• **WHAT YOU WILL DO**:
Copy out the material word for word, starting at the line that contains "Given: Open the hamburger menu at top right" and ending after the line that contains "[x=494, y=93]".

• **RECORDS FOR THIS TASK**:
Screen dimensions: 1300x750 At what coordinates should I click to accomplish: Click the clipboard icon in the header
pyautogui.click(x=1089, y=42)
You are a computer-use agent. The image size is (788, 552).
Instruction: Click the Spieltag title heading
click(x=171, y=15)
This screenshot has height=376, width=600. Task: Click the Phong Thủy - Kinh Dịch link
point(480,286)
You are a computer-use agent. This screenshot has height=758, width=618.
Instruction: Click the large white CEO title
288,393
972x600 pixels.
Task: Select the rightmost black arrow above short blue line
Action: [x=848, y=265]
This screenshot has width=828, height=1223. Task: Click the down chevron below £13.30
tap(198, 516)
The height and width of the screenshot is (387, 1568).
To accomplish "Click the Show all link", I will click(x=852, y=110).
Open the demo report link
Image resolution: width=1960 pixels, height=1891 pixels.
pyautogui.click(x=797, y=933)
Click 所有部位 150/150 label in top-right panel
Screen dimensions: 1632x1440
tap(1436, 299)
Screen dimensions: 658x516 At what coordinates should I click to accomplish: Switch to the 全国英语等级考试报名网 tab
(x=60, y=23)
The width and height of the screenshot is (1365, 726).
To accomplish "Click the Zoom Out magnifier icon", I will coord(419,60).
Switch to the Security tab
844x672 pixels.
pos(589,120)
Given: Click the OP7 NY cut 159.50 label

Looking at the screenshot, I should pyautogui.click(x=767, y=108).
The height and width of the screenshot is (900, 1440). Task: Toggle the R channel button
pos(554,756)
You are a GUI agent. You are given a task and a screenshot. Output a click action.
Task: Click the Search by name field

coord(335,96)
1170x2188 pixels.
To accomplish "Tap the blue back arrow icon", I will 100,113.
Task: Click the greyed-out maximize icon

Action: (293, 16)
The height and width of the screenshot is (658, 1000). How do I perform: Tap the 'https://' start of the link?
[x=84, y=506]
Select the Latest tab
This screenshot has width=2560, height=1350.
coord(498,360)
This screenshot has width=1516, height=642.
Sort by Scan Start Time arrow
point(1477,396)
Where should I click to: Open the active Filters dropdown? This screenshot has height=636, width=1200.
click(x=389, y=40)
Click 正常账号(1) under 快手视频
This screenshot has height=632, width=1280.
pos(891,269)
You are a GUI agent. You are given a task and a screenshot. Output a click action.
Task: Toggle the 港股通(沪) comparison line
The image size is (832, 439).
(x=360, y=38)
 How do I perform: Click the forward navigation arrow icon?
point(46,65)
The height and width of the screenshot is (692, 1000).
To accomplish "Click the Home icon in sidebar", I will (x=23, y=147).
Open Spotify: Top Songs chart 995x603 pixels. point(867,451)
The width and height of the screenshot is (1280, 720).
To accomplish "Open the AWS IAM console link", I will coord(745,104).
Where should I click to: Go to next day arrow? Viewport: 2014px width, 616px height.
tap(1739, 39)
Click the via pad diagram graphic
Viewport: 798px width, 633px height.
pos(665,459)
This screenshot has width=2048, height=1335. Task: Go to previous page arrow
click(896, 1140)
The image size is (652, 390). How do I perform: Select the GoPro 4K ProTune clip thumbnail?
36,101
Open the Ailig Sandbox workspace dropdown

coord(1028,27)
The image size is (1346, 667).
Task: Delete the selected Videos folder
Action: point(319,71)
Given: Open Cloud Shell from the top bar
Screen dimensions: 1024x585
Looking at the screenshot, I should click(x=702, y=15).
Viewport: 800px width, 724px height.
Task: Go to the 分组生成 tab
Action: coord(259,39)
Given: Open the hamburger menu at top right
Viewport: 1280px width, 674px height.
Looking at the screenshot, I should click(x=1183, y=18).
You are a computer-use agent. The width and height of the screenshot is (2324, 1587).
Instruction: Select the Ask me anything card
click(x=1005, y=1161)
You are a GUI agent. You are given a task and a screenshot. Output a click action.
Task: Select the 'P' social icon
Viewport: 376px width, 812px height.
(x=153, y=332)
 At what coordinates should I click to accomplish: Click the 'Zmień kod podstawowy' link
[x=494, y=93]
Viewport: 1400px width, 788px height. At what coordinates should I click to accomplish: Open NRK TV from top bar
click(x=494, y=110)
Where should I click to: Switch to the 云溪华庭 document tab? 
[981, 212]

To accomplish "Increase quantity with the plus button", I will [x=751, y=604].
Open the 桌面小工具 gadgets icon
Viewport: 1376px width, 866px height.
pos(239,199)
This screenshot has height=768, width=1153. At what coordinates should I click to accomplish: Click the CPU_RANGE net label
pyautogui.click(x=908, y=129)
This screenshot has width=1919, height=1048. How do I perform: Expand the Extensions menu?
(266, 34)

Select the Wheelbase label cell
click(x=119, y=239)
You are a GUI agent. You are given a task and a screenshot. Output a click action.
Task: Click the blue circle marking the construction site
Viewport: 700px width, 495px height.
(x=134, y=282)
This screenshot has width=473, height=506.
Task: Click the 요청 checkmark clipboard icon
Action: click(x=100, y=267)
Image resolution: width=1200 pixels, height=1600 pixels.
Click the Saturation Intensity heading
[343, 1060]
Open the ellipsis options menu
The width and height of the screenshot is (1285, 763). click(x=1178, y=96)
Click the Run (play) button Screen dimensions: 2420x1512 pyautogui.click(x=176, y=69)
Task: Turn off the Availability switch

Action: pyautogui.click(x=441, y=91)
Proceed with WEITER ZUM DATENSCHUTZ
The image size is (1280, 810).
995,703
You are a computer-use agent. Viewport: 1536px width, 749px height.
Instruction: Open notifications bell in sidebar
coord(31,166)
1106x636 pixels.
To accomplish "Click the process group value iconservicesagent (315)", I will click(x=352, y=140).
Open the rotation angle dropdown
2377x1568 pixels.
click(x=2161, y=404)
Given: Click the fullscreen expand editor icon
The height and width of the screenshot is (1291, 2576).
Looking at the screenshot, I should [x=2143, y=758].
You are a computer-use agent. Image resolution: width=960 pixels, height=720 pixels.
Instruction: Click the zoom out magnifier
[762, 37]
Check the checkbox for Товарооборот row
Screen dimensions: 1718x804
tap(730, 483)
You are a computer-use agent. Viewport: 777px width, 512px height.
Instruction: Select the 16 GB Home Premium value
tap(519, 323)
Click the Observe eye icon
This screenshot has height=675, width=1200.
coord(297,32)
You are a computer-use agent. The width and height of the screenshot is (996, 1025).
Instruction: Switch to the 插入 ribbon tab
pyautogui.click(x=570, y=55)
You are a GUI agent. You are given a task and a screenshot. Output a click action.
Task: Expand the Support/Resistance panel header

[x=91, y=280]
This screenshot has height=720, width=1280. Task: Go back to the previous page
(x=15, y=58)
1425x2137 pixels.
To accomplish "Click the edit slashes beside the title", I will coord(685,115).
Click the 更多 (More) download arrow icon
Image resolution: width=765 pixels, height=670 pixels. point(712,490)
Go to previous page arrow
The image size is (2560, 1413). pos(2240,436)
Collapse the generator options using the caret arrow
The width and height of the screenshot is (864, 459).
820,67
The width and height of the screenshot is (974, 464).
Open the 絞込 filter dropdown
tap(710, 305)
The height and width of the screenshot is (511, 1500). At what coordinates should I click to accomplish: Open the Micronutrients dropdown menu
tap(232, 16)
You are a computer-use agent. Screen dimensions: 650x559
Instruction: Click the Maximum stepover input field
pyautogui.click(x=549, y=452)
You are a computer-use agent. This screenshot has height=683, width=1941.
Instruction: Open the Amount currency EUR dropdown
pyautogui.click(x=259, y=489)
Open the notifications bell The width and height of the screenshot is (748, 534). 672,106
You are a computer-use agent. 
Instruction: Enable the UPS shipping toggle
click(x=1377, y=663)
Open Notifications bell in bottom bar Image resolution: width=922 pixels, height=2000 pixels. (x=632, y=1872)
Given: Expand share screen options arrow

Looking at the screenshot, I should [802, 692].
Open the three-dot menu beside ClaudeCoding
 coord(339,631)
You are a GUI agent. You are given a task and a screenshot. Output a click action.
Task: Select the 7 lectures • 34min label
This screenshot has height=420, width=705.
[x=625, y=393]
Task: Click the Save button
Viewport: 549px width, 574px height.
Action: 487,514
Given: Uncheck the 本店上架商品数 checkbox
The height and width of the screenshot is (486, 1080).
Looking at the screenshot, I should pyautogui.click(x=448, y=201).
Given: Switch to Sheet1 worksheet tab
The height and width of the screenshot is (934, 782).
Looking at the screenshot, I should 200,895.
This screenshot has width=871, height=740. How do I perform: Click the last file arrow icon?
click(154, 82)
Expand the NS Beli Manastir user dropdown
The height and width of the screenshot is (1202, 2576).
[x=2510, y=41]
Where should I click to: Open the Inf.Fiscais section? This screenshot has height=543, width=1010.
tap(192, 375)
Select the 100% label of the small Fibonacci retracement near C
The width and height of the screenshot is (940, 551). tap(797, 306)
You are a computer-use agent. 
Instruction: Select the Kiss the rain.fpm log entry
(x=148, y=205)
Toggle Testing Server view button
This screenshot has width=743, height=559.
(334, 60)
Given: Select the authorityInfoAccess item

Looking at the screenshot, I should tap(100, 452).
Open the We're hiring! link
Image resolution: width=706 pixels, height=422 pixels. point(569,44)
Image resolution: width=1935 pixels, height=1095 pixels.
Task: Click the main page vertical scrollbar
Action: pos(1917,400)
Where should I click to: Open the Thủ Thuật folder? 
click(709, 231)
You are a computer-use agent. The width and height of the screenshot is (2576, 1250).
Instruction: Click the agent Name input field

• **TASK ANSWER**:
Given: Open the hamburger menu at top right
Viewport: 1280px width, 674px height.
Looking at the screenshot, I should click(x=1183, y=18).
You are a computer-use agent. The width and height of the screenshot is (2324, 1587).
Instruction: Select the Ask me anything card
click(x=1005, y=1161)
You are a GUI agent. You are given a task and a screenshot. Output a click action.
Task: Select the 'P' social icon
Viewport: 376px width, 812px height.
(x=153, y=332)
 At what coordinates should I click to accomplish: Click the 'Zmień kod podstawowy' link
[x=494, y=93]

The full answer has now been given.